Prompt:
Find each line in the records below that contains the word "resolution", and copy those lines.
____________________
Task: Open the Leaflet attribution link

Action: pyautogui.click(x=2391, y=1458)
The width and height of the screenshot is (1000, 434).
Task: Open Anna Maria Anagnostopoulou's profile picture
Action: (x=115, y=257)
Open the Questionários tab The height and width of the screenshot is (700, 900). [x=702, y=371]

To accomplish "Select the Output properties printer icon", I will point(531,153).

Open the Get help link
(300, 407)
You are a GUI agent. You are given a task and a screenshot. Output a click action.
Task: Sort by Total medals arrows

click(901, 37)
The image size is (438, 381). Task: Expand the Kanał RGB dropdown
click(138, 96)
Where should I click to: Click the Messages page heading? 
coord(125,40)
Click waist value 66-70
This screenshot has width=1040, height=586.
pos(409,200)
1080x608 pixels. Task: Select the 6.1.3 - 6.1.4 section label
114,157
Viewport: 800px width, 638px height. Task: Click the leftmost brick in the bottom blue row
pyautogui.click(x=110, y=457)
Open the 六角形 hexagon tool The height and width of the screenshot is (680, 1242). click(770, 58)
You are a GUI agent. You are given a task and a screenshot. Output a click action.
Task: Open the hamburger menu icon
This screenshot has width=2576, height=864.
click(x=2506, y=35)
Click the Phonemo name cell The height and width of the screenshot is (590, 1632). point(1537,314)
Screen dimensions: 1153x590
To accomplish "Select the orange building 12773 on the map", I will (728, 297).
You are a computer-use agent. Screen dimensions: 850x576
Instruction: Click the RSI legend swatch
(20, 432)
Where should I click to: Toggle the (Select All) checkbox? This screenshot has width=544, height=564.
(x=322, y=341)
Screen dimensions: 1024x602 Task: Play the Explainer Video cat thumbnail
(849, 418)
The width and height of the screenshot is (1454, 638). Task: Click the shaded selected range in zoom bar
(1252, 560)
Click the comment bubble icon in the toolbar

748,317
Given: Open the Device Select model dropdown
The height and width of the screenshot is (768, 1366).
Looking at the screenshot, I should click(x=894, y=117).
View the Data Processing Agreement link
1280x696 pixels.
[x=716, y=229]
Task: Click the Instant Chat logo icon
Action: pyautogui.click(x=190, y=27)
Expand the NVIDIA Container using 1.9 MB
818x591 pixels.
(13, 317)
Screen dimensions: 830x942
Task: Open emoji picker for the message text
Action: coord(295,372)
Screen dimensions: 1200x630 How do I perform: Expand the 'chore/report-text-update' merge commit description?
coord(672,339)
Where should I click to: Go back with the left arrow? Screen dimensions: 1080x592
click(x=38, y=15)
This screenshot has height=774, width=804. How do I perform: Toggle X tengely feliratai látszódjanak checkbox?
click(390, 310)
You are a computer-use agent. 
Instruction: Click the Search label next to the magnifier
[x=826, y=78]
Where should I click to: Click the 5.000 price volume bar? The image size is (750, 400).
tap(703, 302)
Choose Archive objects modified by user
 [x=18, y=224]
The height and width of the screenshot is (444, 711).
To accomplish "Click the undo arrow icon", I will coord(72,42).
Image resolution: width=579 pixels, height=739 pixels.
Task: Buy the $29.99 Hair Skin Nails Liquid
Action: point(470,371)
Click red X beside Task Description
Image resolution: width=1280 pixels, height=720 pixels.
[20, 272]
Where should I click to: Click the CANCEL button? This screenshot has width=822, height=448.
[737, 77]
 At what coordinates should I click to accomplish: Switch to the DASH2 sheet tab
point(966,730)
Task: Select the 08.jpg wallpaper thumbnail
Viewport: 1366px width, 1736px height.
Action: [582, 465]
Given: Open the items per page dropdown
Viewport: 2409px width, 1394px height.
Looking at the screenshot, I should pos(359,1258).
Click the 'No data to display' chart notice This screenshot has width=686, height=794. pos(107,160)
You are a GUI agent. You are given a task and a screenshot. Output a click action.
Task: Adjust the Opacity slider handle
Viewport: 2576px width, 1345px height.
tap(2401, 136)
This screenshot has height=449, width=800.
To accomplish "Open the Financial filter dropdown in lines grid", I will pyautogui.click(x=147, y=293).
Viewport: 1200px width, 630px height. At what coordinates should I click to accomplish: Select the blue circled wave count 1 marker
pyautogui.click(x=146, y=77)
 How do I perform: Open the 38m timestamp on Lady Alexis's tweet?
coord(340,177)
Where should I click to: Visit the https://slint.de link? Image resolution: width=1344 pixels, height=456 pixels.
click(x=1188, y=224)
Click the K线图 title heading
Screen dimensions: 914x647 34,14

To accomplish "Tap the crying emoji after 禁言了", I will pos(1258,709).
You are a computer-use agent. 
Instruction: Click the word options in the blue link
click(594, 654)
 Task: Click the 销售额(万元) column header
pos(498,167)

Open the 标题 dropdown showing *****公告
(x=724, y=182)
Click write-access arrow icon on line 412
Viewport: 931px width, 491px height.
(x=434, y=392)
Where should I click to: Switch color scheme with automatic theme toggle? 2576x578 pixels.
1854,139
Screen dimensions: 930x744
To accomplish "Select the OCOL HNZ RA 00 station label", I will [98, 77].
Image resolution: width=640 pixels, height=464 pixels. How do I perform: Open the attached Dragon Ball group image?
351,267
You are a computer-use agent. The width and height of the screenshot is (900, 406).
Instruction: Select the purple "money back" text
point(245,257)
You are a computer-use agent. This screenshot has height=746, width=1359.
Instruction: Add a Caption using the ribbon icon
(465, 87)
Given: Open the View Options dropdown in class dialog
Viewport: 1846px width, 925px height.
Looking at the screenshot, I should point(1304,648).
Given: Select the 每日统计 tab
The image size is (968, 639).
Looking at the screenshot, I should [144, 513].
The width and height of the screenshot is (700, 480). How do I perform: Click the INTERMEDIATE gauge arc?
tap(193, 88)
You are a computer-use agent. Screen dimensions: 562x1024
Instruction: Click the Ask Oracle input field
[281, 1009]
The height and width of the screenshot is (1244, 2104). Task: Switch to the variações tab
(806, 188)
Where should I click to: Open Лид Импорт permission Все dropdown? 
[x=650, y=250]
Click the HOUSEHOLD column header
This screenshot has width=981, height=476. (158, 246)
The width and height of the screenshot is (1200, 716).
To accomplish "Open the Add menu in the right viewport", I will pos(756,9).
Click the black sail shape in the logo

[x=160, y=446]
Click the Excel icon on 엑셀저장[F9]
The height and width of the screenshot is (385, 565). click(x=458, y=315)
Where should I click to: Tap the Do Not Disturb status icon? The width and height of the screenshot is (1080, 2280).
____________________
Answer for this exercise:
Image resolution: width=579 pixels, height=739 pixels.
Image resolution: width=1280 pixels, height=720 pixels.
Where should I click to: Visit the https://slint.de link? Image resolution: width=1344 pixels, height=456 pixels.
Image resolution: width=640 pixels, height=464 pixels. How do I perform: Open the attached Dragon Ball group image?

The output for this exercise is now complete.